One group of stocks that has been punished during this current market downturn is telecoms. On Tuesday, they got little respite, on news of remarks from a top executive at one of their incumbent companies.
Many telecoms sank into the gloom that trading session, including big dogs AT&T (T -4.66%) and T-Mobile US (TMUS -3.74%); the pair closed the day down nearly 5% and 4% in price, respectively. Even associated businesses felt the pain, with networking specialist Ciena (CIEN -2.41%) losing more than 2% of its value despite publishing an estimates-beating quarterly earnings report.
In an industry conference that likely wasn't as festive as some might have hoped, Verizon chief revenue officer Frank Boulben made some remarks that led investors to pull back from sector stocks.
Boulben described the current first quarter as being packed with an "elevated level of competitive intensity." That sort of environment isn't all that conducive for growth, and accordingly, Boulben is expecting postpaid contract gross additions at his company to be flat or even slightly negative for the quarter.
What also doesn't help Verizon or peer telecoms is increased device retention. He said that on average, consumers are keeping their phone models for more than 41 months before upgrading. That number was well lower in the recent past, at 24 months.
Since Verizon, along with AT&T, is something of a pacesetter, what it's seeing on the landscape directly affects sentiment on the broader telecom industry. After all, if the company is struggling, it's likely the smaller guys are either facing headwinds already, or will soon.
The market's draining optimism was reflected in the investor reaction to Ciena's otherwise encouraging fiscal first quarter of 2025 earnings release, published before market hours.
For the period, the networking company booked $1.07 billion in revenue, which was 3% higher on a year-over-year basis.
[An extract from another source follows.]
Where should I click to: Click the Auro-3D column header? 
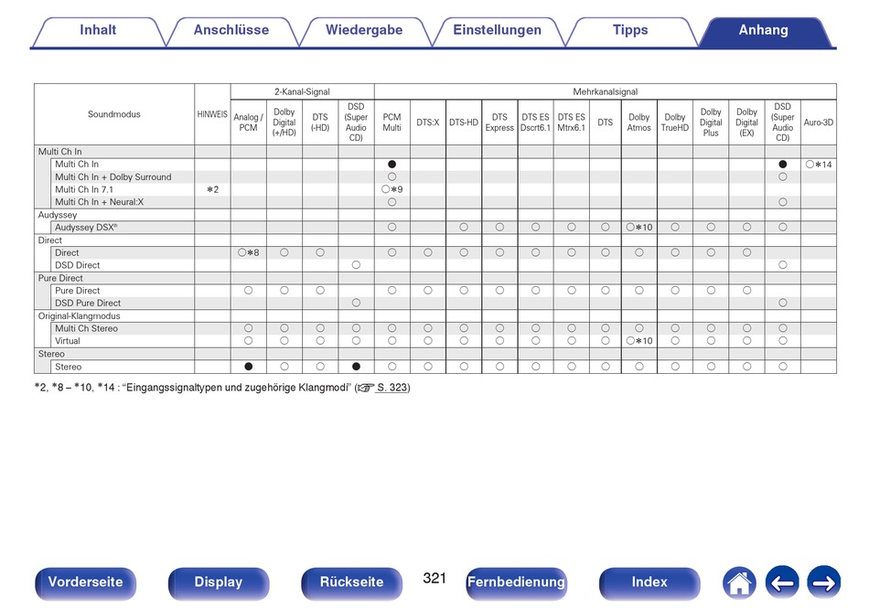coord(818,122)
Non-GAAP (generally accepted accounting principles) adjusted net income was down but not by much, at $94 million ($0.64 per share) against the first quarter of fiscal 2024's nearly $97 million profit.
Both headline figures, particularly the bottom-line result, topped the consensus analyst estimates of $1.05 billion on the top line and $0.42 per share for adjusted net income.
Boulben's remarks come at a time when investors are a bit jittery about the possible effect of tariffs on telecom stocks. These levies haven't been as aggressive or wide-ranging as many suspected, but they could potentially affect some of the raw materials that are used for telecom equipment. This sector isn't out of the woods yet, and investors should remain cautious about it.